9th-century Georgian king

Theodosius II (თეოდოს II) was King of the Abkhazia from circa 828 to 855. He was the son and successor of Leon II of the Anchabadze dynasty.

== Life ==
Theodosius II supported his relative Ashot I of Iberia, ruler of Tao-Klarjeti, against Principality of Kakheti and its ally Arab emir of Tiflis, that invaded Inner Iberia (Shida Kartli), as a result Kakhetians were pushed from central Iberian lands to east of the Ksani River.

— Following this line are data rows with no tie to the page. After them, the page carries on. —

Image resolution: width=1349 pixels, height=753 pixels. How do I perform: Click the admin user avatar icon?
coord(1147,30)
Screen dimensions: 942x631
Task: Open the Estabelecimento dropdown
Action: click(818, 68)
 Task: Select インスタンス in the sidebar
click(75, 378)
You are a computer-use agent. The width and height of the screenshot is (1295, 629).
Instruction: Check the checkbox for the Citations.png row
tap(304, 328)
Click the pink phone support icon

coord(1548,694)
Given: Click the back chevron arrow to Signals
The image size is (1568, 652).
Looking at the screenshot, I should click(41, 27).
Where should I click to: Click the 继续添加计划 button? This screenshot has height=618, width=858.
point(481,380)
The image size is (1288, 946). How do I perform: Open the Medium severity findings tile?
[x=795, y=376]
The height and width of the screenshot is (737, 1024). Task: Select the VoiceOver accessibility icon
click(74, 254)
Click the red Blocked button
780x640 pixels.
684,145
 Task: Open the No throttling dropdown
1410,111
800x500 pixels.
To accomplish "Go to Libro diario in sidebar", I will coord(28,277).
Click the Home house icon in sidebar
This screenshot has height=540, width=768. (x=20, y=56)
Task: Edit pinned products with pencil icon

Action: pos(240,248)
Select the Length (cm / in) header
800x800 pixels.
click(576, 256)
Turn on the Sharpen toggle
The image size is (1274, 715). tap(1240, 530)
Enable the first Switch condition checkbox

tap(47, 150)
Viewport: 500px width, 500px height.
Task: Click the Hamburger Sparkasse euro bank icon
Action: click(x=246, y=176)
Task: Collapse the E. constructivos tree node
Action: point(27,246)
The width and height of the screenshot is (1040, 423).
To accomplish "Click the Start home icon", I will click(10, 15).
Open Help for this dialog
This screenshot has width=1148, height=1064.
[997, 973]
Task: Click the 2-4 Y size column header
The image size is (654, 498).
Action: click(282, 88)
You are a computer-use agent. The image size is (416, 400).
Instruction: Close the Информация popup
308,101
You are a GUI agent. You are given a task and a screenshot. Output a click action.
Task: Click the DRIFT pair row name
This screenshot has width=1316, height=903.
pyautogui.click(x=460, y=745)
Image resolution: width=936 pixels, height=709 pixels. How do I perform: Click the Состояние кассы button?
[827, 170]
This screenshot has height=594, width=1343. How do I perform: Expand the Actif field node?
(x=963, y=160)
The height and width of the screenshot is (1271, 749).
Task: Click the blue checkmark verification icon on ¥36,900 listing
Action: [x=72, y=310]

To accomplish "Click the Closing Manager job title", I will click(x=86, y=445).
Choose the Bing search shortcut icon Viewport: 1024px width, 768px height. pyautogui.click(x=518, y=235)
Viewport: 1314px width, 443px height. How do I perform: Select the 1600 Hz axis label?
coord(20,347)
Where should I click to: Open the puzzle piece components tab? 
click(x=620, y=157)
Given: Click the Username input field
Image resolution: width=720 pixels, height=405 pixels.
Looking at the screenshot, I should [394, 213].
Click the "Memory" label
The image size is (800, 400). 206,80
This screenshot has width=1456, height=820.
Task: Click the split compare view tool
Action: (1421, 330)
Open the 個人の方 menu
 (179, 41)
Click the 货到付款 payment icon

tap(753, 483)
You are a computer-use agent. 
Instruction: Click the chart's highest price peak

In 837, Byzantine Emperor Theophilos sent patrikios Bardas together with the general Theophobos in a campaign against the Abkhazians, but the Byzantines were defeated.

Theodosius II died without heir and he was succeeded by his younger brother Demetrius II of Abkhazia, who disputed the throne for many years.

== Sources ==
- Marie-Félicité Brosset, Histoire de la Géorgie.
- Lilie, Ralph-Johannes (2013). "Prosopographie der mittelbyzantinischen Zeit Online"
- Suny, Ronald Grigor (1994). "The Making of the Georgian Nation"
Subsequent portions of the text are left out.